Многие вещи меняются, а известные тоталитарные режимы смягчаются в руках эпигонов прежних властителей и разваливаются. Подобный крах менее заметен на поле экономического, активнее захватывающего освободившуюся ценностную нишу. Экономическое тоже формирует образ жизни, мироощущение. Оно изменяет представления об отдыхе и свободном времени, на сегодняшний день даже отдых связывая не с физическим отдыхом, а с пребыванием в другой символической реальности, несущей впечатления и эмоции, трактуемые как основу отдыха. Экономический уклад формирует социальные страты и статусы, пуская в ход свою гомогенезириующую силу. Экономикой берутся все фундаментальные потребности человека вроде голода, жажды, сексуального желания, социального контакта, даже сна и преобразовываются в приносящую доход форму: фастфуд, превращение базовой потребности в воде в бутылки с этикетками, социальные сети и сети знакомств. Сюжет со сном особенно ярок. Меняется вид города, наполняющийся освещенностью фонарей и рекламных щитов, возникает и распространяется культура доступности в режиме 24/7, а вместе с тем большее распространение приобретает фармацевтика, обеспечивающая правильный сон. Кроме того, преображаются сферы публичного и приватного, переходя по лекалам торговой формулы 24/7 в режим постоянной открытости, освещенности и цифровой фантазмической реальности. Появляются новые каноны красоты, пребывающие в состоянии ризоматических вариаций внешних и визуальных признаков, примеряемых цифровыми идолами, за которыми наблюдают миллионы. Об этом подробнее будет рассказано в другом материале.

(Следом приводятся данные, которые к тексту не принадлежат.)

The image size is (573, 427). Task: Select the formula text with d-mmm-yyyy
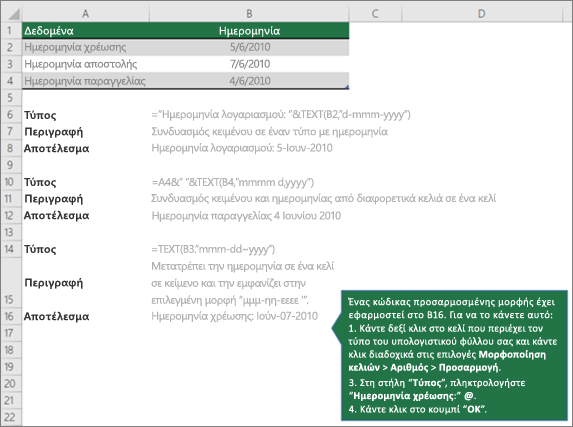(281, 115)
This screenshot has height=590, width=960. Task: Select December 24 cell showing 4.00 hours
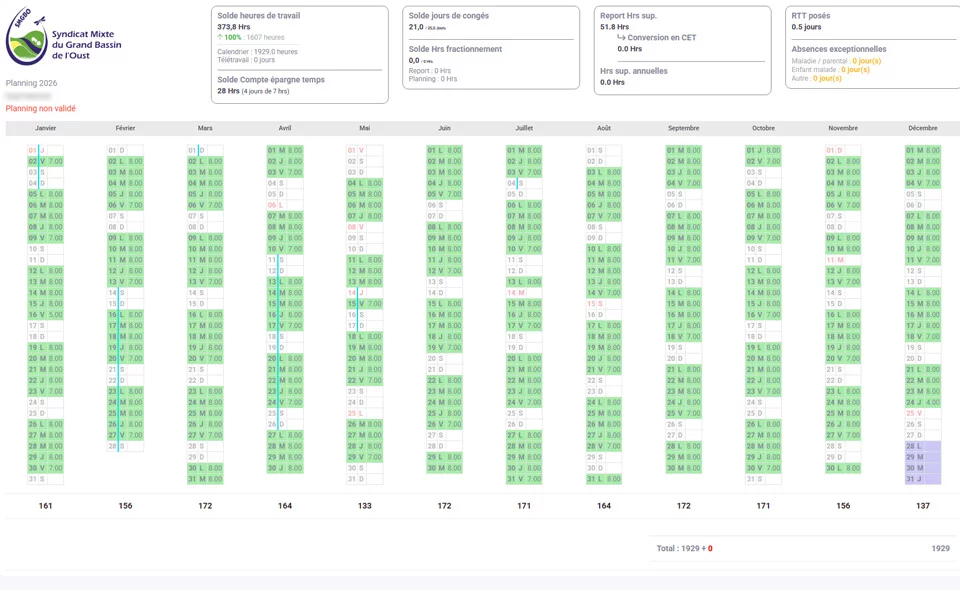point(923,402)
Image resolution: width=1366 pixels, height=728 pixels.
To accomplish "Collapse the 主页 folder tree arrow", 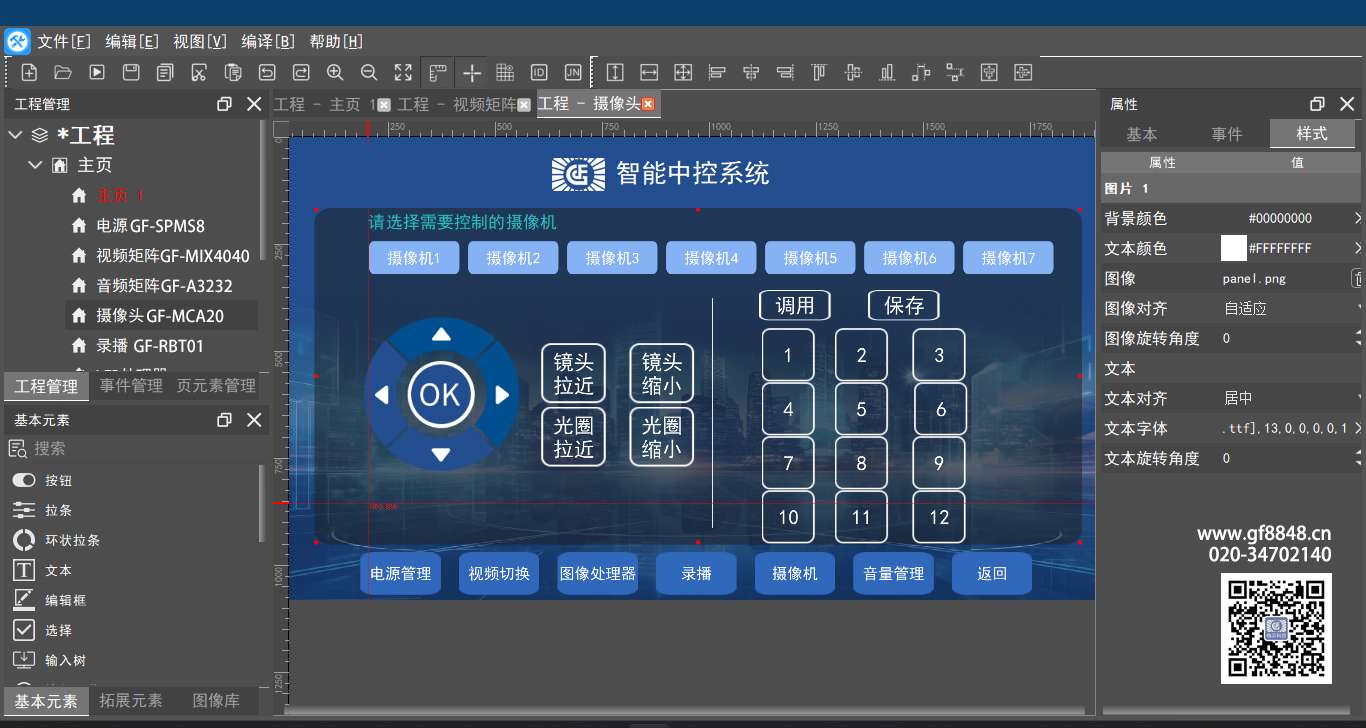I will click(36, 165).
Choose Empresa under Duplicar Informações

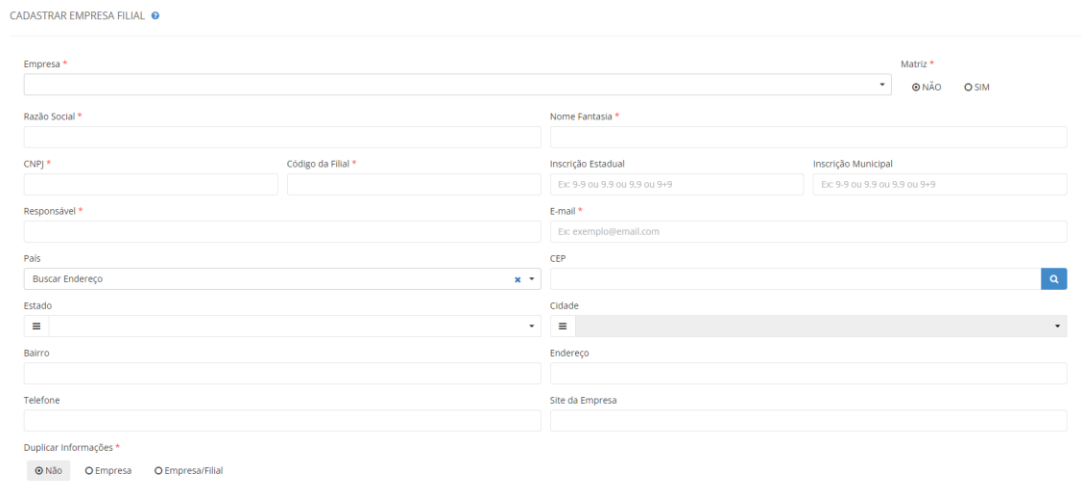[x=89, y=470]
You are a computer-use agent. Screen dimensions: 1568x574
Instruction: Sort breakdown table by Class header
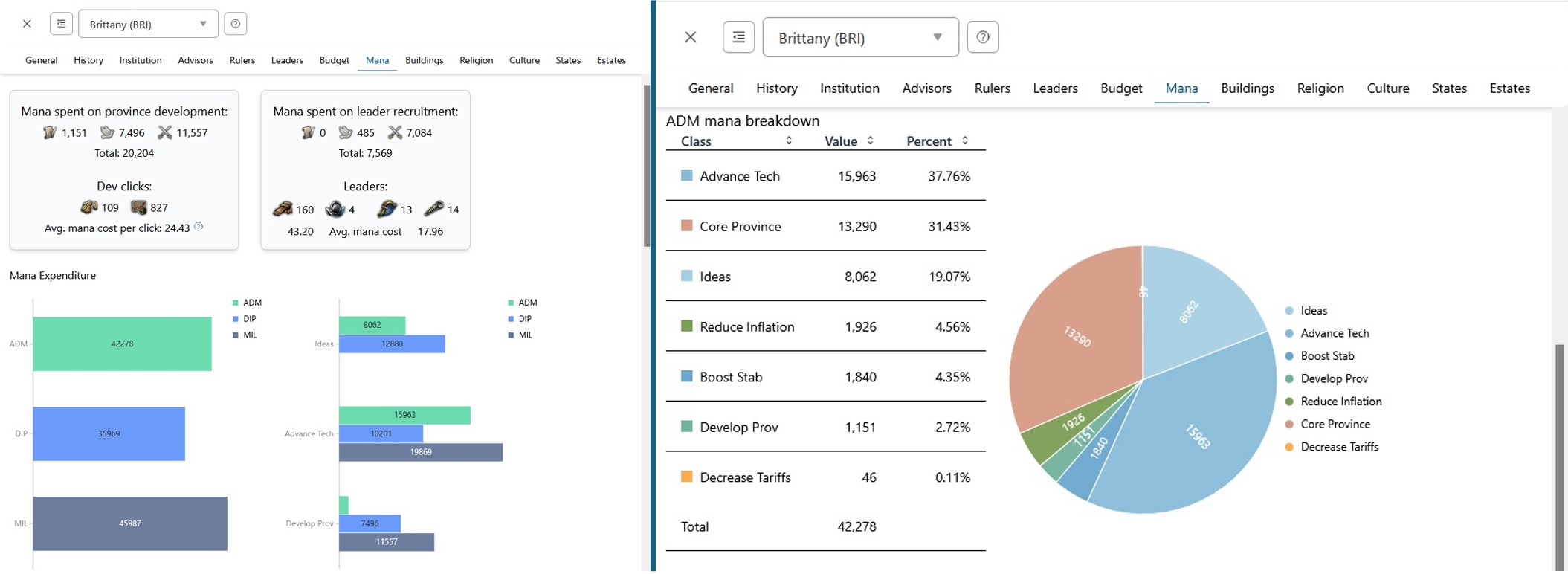coord(736,141)
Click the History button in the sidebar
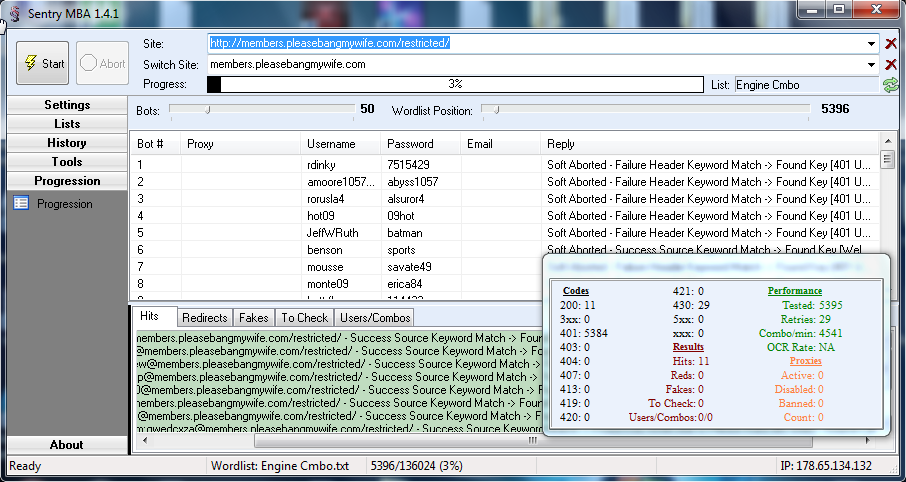The height and width of the screenshot is (482, 906). 67,143
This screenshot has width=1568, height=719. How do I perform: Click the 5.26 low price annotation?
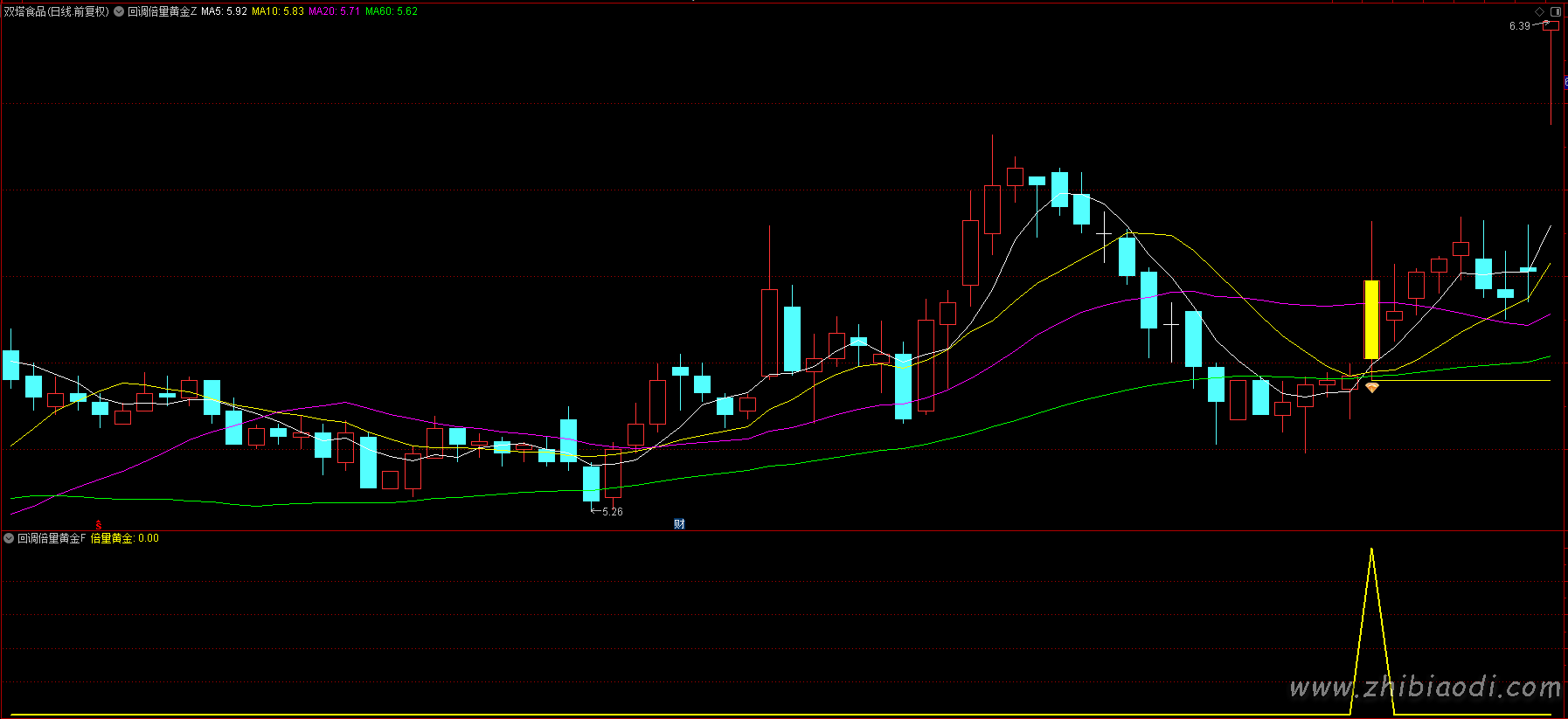coord(612,512)
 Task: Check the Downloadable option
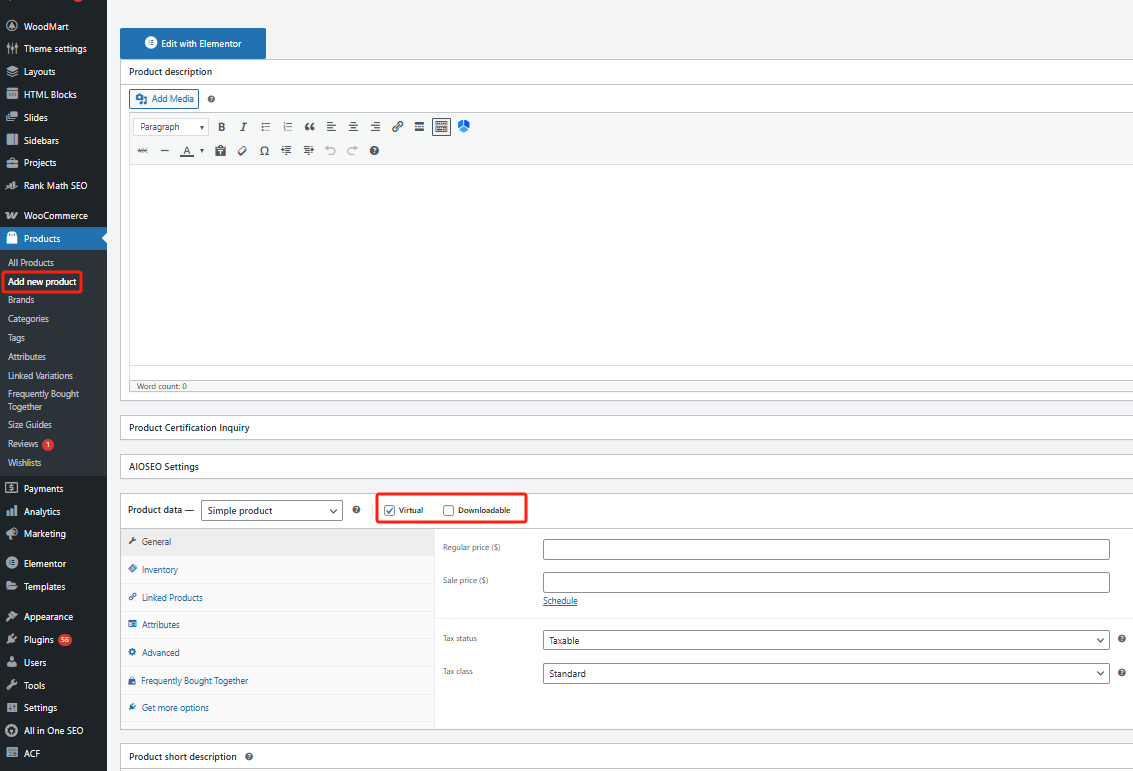448,510
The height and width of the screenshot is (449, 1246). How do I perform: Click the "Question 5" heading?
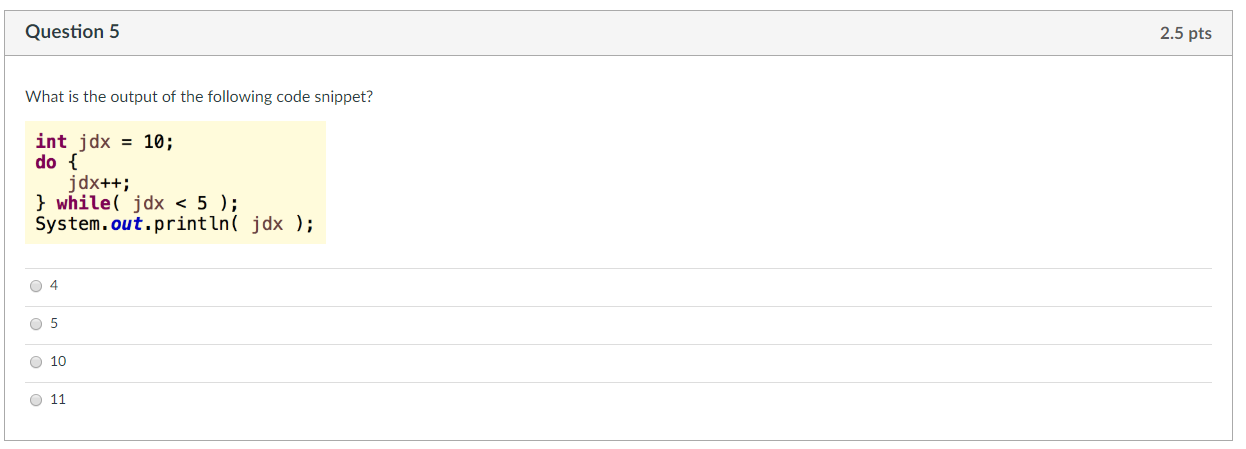[x=72, y=32]
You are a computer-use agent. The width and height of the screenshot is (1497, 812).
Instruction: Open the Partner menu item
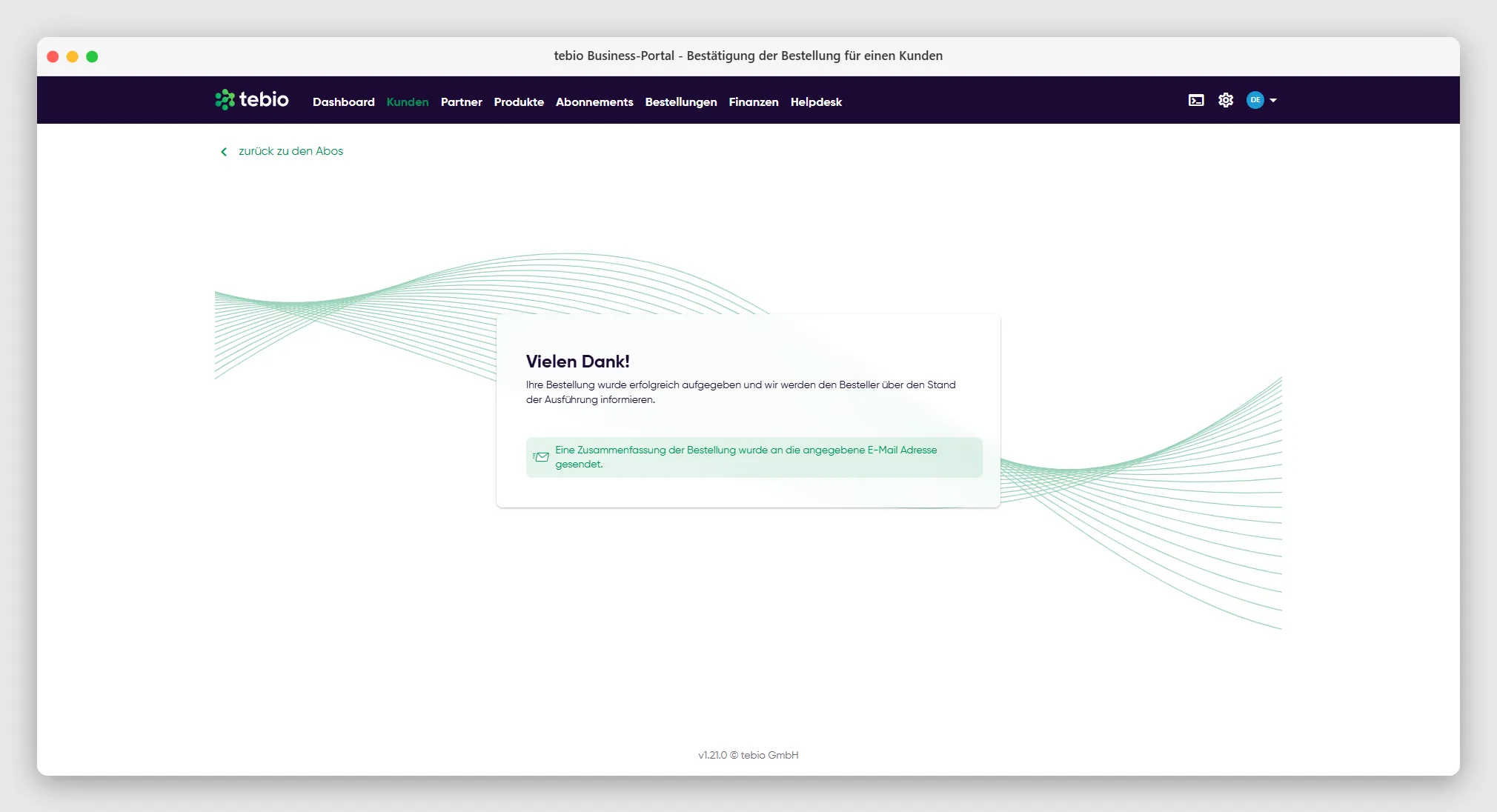point(461,102)
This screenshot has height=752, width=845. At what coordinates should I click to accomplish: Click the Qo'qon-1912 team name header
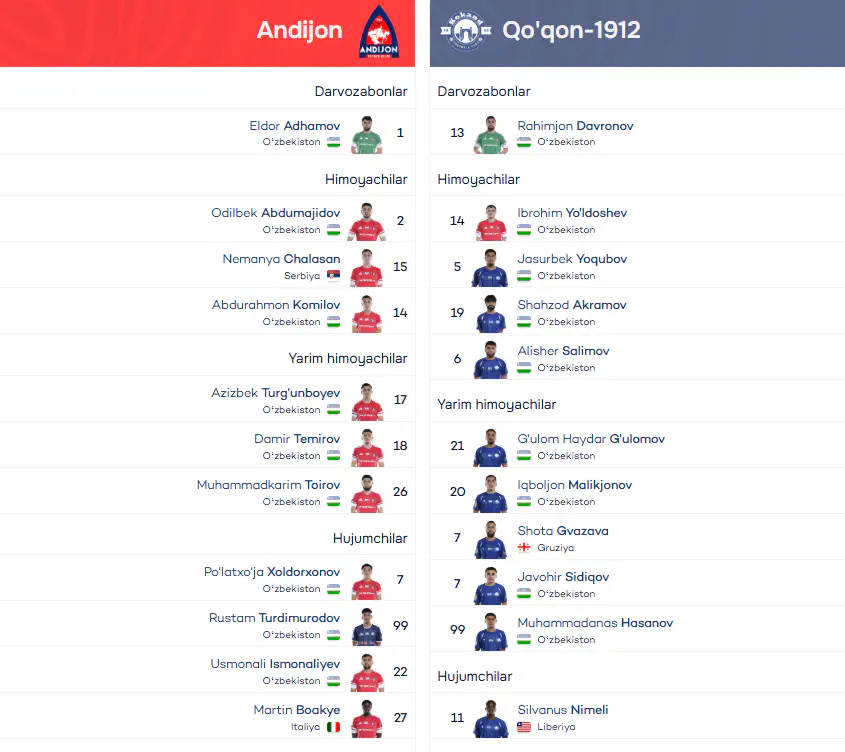(571, 30)
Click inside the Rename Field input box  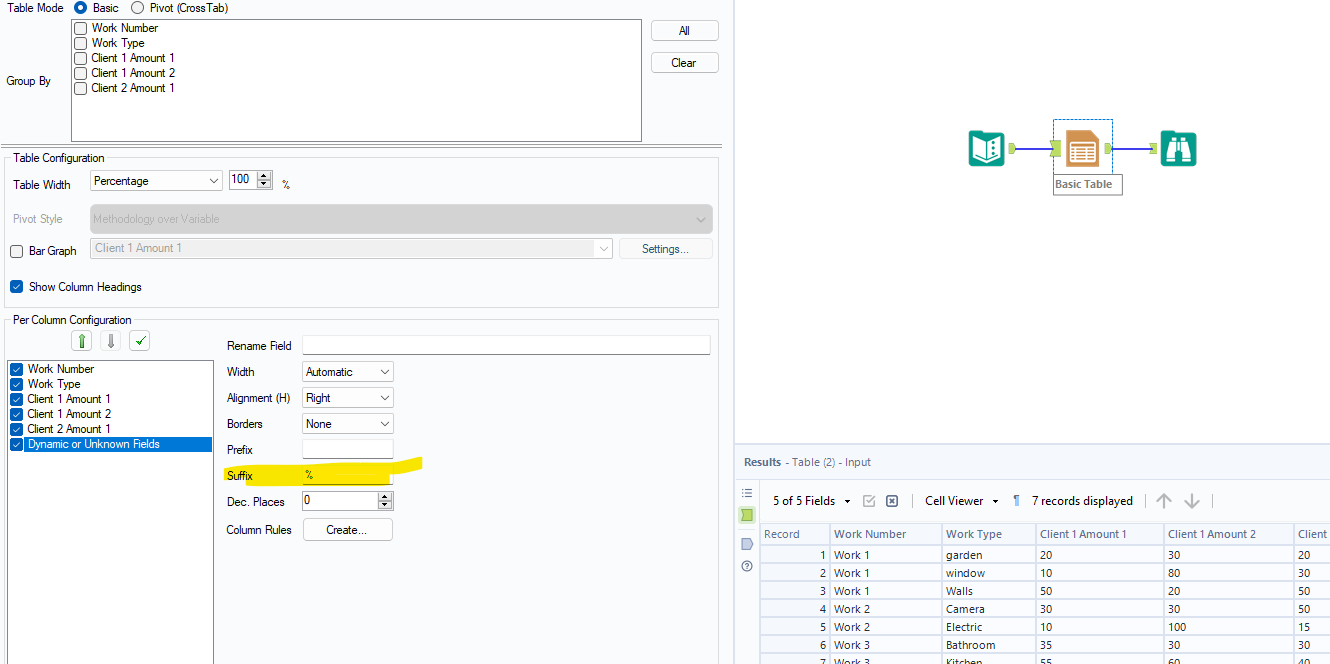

Вместе с такими броскими аналогиями и парами сферы политического, экономического, религиозного все же находятся в динамике и продолжают свое изменение, т.к. это небезликие творящие сущности, а следствия решений и действий людей. На сегодняшний день даже критерий экономического роста оказывается под вопросом, т.к. развитые государства все медленнее наращивают свою экономическую мощь и ищут другие траектории развития. Параллельно заметны и корпорации, существующие как бы над политической реальностью, часто одновременно находясь в плоскости конфликтующих политических режимов и стран. Возникает все больше цифровых платформ, аккумулирующих символические ресурсы — знание и информацию. Секуляризация не приводит к исчезновению религиозного, оно пускается в ход как одно из следствий человеческой природы, сохраняя свое присутствие в жизни каждого.